> Aim of the exercise
Continue the product-scale planning appendix from the point where it stops.

> Source document
##############################
Note (canon v3): the operational content of this appendix is carried by the s4u-product-scale-planning skill — agents load THAT; this appendix remains the full reference.

Appendix L: Product-Scale Planning + Cross-Consistency Review

This appendix expands Section 5.6 of the main methodology document with the concrete process for product-scale planning, the cross-consistency review checklist, and the bounded-autonomy checkpoint shape. The three load-bearing rules — plan-at-the-right-resolution-per-distance, cross-consistency-as-discrete-phase, bounded-autonomy-checkpoints — live in §5.6 and are the canonical reference. This appendix is where the process earns its keep through specifics.

Why this is in its own appendix

Product-scale planning is conceptually a small extension to per-milestone planning (§3.1) but operationally a meaningful shift: it moves the human from "between every milestone" to "between every milestone-cluster." The process steps and review checklist need to be specific enough that anyone running the methodology can execute them mechanically — not "design and review your plans," but "apply this checklist to these inputs and produce this output."

The Process: From Empty Project to /loop-Ready

The product-scale planning pass produces six artifacts, in order:

Product brief / PRD — single document. The "what are we building" anchor. Already part of the methodology (§3.1's design-before-code rule).
ADR set — every architectural decision the product needs. Includes mandatory ADR-0001 (tech stack, references the canonical stack from §4.5 + appendix-m), plus per-product-area ADRs (data model, multi-tenancy, payment routing, etc.). Each ADR is independently reviewable; the cross-consistency review pass below verifies they cohere.
##############################
> Entries
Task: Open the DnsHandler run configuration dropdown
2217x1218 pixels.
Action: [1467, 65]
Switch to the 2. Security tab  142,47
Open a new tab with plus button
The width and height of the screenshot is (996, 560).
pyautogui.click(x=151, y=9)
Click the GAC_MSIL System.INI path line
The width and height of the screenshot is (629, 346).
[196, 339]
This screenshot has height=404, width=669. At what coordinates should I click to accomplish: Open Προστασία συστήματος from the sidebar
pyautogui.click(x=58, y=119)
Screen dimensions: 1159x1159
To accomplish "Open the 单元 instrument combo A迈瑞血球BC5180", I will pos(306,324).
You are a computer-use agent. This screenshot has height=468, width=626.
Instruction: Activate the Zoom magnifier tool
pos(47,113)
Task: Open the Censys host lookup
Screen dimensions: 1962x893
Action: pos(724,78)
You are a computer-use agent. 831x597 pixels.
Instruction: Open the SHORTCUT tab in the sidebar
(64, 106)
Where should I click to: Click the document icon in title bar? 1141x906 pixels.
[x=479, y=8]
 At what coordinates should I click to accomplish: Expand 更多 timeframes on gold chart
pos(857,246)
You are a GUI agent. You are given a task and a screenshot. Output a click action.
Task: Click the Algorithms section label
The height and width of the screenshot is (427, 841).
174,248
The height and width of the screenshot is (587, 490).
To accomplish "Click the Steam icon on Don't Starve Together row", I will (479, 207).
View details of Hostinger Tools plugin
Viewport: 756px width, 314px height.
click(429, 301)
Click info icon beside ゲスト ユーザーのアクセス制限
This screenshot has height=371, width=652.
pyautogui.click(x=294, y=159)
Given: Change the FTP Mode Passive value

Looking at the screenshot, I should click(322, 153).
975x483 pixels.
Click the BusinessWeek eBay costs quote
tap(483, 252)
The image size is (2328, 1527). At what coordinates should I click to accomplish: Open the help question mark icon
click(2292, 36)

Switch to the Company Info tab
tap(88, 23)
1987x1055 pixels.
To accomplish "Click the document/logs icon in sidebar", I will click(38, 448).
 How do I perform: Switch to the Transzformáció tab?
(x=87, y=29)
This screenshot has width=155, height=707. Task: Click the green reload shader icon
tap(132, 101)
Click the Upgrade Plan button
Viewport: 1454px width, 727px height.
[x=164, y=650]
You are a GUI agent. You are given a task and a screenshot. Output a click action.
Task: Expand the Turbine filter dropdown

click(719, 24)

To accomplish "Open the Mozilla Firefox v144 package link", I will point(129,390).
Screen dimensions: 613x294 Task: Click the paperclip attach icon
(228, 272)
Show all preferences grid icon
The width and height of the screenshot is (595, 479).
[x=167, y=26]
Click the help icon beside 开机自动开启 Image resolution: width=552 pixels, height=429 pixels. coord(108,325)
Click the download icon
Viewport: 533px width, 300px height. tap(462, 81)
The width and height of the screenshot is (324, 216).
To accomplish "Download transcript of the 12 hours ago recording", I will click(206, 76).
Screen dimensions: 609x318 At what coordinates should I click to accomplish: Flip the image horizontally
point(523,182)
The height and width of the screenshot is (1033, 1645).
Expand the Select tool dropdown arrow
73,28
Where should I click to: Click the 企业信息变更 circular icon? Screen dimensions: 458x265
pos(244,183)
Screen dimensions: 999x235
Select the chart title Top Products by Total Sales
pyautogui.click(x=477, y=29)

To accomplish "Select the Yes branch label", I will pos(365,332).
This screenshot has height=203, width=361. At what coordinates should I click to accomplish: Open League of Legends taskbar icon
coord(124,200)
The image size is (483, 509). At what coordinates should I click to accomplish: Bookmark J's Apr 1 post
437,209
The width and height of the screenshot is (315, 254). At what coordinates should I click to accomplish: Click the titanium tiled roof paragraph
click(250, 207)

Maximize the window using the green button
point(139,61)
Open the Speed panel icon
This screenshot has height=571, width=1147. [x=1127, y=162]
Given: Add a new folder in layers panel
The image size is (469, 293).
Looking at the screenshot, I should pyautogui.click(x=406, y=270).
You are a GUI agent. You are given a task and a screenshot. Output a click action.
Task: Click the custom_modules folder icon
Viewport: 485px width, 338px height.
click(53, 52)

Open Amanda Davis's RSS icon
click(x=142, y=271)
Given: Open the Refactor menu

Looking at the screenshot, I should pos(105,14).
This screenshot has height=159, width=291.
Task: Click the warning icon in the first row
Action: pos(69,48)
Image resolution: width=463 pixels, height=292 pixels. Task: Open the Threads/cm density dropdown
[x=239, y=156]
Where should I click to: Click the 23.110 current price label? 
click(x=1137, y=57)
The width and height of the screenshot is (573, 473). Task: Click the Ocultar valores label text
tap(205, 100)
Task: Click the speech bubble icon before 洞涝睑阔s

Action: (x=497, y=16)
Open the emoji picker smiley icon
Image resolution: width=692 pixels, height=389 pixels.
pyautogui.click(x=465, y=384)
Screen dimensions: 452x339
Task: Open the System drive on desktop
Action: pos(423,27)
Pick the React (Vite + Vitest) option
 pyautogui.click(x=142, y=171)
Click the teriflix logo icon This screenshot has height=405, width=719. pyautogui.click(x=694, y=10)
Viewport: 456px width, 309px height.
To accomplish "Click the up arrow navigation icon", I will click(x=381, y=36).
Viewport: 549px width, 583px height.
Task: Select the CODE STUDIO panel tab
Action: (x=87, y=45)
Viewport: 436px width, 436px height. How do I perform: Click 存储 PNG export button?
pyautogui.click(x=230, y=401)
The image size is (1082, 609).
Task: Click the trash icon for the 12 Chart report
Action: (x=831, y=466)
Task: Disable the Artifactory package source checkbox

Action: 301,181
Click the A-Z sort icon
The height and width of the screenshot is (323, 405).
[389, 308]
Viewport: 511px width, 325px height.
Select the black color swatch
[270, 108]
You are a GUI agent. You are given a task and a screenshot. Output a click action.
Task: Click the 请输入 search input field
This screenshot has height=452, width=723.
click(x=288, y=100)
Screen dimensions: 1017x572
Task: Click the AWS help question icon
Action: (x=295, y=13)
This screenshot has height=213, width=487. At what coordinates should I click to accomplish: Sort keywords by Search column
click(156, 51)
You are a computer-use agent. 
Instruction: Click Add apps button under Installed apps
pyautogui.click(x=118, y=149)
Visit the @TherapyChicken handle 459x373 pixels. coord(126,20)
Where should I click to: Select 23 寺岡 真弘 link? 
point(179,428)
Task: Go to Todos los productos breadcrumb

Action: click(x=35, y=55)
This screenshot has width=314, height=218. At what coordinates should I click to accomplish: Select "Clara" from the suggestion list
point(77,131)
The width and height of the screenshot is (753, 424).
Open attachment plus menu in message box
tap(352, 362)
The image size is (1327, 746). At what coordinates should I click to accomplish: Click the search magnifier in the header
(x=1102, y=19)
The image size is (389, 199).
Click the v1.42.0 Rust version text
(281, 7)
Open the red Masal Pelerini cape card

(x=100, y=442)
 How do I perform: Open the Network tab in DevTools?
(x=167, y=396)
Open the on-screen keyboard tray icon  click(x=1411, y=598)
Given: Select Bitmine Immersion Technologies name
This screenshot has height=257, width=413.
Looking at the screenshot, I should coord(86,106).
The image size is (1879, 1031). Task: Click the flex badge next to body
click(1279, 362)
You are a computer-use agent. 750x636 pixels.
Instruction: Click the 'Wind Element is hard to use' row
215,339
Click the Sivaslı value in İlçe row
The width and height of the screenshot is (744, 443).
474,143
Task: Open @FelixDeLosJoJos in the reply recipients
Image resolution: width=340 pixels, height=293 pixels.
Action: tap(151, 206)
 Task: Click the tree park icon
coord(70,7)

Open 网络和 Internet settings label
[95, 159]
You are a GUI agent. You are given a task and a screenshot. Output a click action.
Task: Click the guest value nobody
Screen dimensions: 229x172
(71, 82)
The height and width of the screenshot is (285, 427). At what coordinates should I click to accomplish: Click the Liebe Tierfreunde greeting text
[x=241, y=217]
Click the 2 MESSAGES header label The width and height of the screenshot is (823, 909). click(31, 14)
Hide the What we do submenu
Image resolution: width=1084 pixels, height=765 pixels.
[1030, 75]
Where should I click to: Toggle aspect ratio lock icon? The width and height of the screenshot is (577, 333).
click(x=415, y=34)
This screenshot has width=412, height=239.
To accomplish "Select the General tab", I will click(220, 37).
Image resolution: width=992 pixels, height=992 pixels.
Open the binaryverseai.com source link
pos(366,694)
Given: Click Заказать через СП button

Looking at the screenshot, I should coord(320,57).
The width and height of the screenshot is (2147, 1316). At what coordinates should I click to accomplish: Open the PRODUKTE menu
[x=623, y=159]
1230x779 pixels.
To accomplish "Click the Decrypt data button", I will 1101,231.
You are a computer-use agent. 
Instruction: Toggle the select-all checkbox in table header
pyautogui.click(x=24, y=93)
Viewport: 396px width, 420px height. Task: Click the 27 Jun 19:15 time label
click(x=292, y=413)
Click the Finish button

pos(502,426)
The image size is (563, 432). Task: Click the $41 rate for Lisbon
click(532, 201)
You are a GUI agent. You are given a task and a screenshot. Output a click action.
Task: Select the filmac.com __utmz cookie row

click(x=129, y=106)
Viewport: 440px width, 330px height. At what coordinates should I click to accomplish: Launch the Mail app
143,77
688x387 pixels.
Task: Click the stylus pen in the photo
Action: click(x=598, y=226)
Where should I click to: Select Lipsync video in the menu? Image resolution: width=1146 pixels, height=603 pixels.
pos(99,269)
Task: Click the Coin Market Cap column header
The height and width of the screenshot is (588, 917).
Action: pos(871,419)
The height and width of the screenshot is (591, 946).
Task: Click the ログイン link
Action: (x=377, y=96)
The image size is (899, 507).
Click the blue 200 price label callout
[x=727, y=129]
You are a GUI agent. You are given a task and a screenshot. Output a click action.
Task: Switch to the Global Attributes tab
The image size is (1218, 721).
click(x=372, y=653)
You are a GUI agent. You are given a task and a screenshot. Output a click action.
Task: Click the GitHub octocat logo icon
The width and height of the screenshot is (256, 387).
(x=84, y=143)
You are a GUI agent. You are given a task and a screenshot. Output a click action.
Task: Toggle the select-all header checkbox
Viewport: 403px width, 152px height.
##############################
> Final result
Milestone plan set — one plan document per milestone, drafted at the resolution-per-distance described in §5.6 rule 1. The current milestone gets a fully-walked-through plan; near-future milestones get wave structure + acceptance criteria; far-future milestones get sketches.
Roadmap — orders the milestones, lists their dependencies on each other, marks the bounded-autonomy checkpoint between each milestone pair.
Cross-consistency review report — the output of running the review checklist below against artifacts 1-4. Either "all clear, dispatch authorised" or "N issues, fix and re-review."
STATE.md — initialised with the project's starting position. Updated per-milestone-shipped during /loop execution.

Each artifact is independently authored (or reviewed) by the human; /loop only kicks off after all six exist and the cross-consistency review report says "all clear."

The Cross-Consistency Review Checklist

Run this checklist as a discrete phase — not ambient verification during execution. Output a written report (Markdown, committed to docs/reviews/cross-consistency-{date}.md) listing every check performed and its result. The report's existence is the gate for /loop dispatch.

Check A — ADR↔plan↔baseline-migration cross-reference integrity (mechanical)

Extended in v2.1.2 (2026-04-30) to include the schema-name leg. Extended in v2.1.3 (2026-05-05) to include column nullability, frontend filesystem prerequisites, and schema/enum constraints on test-data shapes. The original ADR↔ADR scope missed one project's M6 four schema-vs-plan divergences and that same project's M9 three plan-vs-reality discoveries at dispatch time; the extended grep would have caught all of them at plan-freeze.

Inputs: every accepted ADR in docs/adr/, every milestone plan in docs/superpowers/plans/, every existing migration in alembic/versions/, the frontend scaffold filesystem (if applicable), and the schema/enum definitions of any test framework that plans claim to populate.

ADR cross-references:

A.1: List every other ADR referenced in any ADR body (e.g., "per ADR-0003"). Verify each referenced ADR exists in the same docs/adr/ directory.
A.2: List every "deferred to ADR-NNNN" or "to be decided in ADR-NNNN" marker. Verify the target ADR exists and is in Accepted status. A deferred decision pointing at a Draft ADR is a yellow flag (acceptable if the draft is being held for legitimate reasons, e.g., privacy ADR awaiting GDPR review); a deferred decision pointing at a non-existent ADR is a red flag.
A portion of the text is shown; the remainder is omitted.